La empresa contratista que da seguridad al proyecto minero Tía María, es J & V Resguardo SAC, que tiene como nombre comercial Liderman. Southern confirmó esto en el mismo comunicado en que dio a conocer la muerte del suboficial Flores Cahuana. Javier Villarroel Palo, supervisor de la empresa Liderman, fue uno de los heridos en el accidente. Él mismo conducía la camioneta que cayó al barranco.
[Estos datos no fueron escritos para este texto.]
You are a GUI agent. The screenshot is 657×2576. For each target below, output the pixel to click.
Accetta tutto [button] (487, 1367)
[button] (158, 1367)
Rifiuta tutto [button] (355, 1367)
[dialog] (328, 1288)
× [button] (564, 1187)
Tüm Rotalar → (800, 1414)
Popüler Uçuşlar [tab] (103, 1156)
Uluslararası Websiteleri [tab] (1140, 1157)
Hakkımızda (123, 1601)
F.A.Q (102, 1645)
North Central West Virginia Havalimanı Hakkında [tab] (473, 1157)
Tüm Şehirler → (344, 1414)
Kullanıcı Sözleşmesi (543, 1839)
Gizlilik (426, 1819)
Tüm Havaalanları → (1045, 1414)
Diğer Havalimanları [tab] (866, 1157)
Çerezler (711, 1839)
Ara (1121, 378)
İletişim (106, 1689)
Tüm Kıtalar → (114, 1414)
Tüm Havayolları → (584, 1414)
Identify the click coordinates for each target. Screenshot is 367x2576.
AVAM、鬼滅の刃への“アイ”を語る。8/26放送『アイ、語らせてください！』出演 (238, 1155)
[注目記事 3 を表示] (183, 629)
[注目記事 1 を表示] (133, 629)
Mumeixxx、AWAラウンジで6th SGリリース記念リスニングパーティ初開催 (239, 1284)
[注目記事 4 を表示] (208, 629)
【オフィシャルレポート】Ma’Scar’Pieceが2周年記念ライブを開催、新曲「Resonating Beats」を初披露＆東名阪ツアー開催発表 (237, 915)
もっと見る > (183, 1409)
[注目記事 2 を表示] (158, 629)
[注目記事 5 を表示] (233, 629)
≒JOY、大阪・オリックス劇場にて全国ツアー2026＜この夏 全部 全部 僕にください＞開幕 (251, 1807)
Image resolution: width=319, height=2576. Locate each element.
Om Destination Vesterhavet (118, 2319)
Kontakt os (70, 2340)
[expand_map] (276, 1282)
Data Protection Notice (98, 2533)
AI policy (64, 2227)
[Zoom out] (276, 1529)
No solo el proyecto Tía María tiene resguardo policial sino también privado, pese a que el TC ordenó a la PNP suscribir convenios siempre y cuando la empresa demuestre desamparo en cuanto a seguridad.

RESGUARDO. Southern señala que Liderman le brinda seguridad privada.
MISIVA. Liderman confirma en carta que brinda servicios de seguridad a Southern.

J&V Resguardo S.A.C. es una de sus subsidiarias de Azzaro Trading S.A., un holding (gran empresa con la mayoría de acciones de otras empresas) que nació en la Islas Vírgenes Británicas y que se nacionalizó en 2014. Ofrece “vigilancia, guardianía, supervisión y seguridad tanto a las personas como a las instalaciones industriales, comerciales, de bienes muebles e inmuebles” desde 1989. Dicha empresa cuenta con 26 resoluciones emitidas entre el 2023 y 2024 por la Sucamec para brindar estos servicios en sus 20 sucursales a lo largo de todo el país. En Arequipa lo hace mediante la resolución N° 00895-2023/GSSP.

Para el abogado Ruiz Molleda estos convenios deben ser revisados. “Aquí hay un tema de discriminación. Tienes plata, contratas a la Policía. Si no tienes plata, no tienes protección, es más, ese derecho se afecta”, sostuvo.

UN CONFLICTO CRECIENTE

PROTESTA. Conflicto Tía María dejó siete muertos en 16 años. Foto: Heiner Aparicio

La Defensoría del Pueblo desde el 2009 tiene registrado como conflicto socioambiental la oposición de los pobladores del valle de Tambo (Islay, Arequipa) a la ejecución del proyecto Tía María por temor a daños ambientales. Durante buena parte de ese tiempo, Southern ha mantenido convenios con la Policía. Un año antes del 2011, periodo en que murieron los primeros tres pobladores por disparos de bala, estaba vigente el convenio de diciembre 2010.

“Hay mucha desconfianza con la Policía. Estamos seguros que apoya a la empresa minera Southern”, sostiene Miguel Meza, uno de los voceros del valle de Tambo, una zona agrícola con 14 mil hectáreas de cultivo. La intensidad de sus protestas siempre fue escalada. En 2011 fue así y ni qué decir del 2015. Empezaban con marchas, que se convertían en paros y bloqueos, hasta que la olla de presión estallaba. En total el conflicto costó la vida de seis ciudadanos y un afectivo.

El 2025 parece un calco. Con el anuncio de iniciar la construcción del complejo minero por parte de Oscar González Rocha, director ejecutivo de Southern, los pobladores acataron un paro indefinido entre febrero y marzo. Por la medida, sus dirigentes ya tienen investigaciones fiscales encima por bloquear carreteras. “La verdad no me parece neutral (la actitud de la Policía) … Lamentablemente la lucha esta criminalizada, a la Policía no le es difícil hacer un acta y pasarla a la Fiscalía para que nos investiguen”, aseguró Meza. Finaliza con que no pararán de reclamar con movilizaciones hasta que Southern finalmente se vaya.